Nas décadas de 30 e 40, esta globalizou-se como meio de entretenimento e informação, apropriando-se dos momentos de lazer e aculturação das famílias. A segunda guerra mundial muito contribuiu para a explosiva informação pela rádio.
1932
Meu pai, jovem funcionário administrativo, reúne-se no Teatro Scala de Lourenço Marques com uma vintena de outros interessados. A decisão é aí tomada da constituição do Grémio dos Radiófilos, encarregue de estabelecer o posto emissor do território. Por imposição das autoridades políticas foi a designação original abandonada e uma nova, definitiva, adoptada: Rádio Clube de Moçambique. Foi de raiz definido como instituição de utilidade pública sem fins lucrativos (princípio mantido inalterado até à transferência para o Estado Moçambicano).
Para início de actividade muito contou o Rádio Clube com o apoio do comércio especializado para a aquisição de modesto equipamento de estúdio. Já o custo de importação de um emissor excedia as disponibilidades existentes.
É assim que, na garagem da casa de meu avô, meu pai e outro entusiasta, Fernando Souteiro (que viria a ser o primeiro locutor da estação), a partir de peças de refugo dos CTT e válvulas importadas, constroem o primeiro emissor de radiodifusão de Moçambique.
Com receitas de publicidade, cedo possui esta estação os meios para aquisição de equipamentos mais sofisticados e emissores de razoável potência que permitem cobrir comercialmente territórios africanos de língua inglesa.
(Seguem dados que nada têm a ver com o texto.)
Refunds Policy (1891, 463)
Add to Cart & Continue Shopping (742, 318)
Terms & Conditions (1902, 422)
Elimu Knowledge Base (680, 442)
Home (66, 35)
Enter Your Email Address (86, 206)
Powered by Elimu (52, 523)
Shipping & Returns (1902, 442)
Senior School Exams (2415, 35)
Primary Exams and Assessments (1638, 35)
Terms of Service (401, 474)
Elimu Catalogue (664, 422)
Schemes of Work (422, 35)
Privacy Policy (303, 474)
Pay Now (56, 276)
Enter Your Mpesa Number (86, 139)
Dispõe já nesse tempo de excelente quadro de profissionais nas áreas técnica, de produção e realização.
O crescimento vertiginoso das receitas permite então uma expansão exponencial de meios. A enorme audiência que adquire, transforma-a na maior emissora do espaço português, dispondo de poderosos emissores que transmitem 24 sobre 24 horas em duas línguas – português e inglês – e em 22 dialectos da colónia.
Fora já, em 1947, que se iniciara a construção do que se denominou Palácio da Rádio. Nele se viria a albergar, a partir de 1951, sofisticadíssimo grupo de estúdios e equipamentos ao nível do “estado da arte” mundial.
É nesse emblemático edifício, com projecto de arquitectura de Paolo Gadini, concepção funcional de meu pai, que se situa presentemente a Rádio Moçambique, emissora oficial do Estado Moçambicano.
Em tempo próprio deixara meu pai a presidência da rádio para que a transição ocorresse da melhor maneira.
A partir de um modesto emissor de garagem, desenrola-se a aventura feita de sonho e paixão de que o icónico edifício é eloquente testemunho.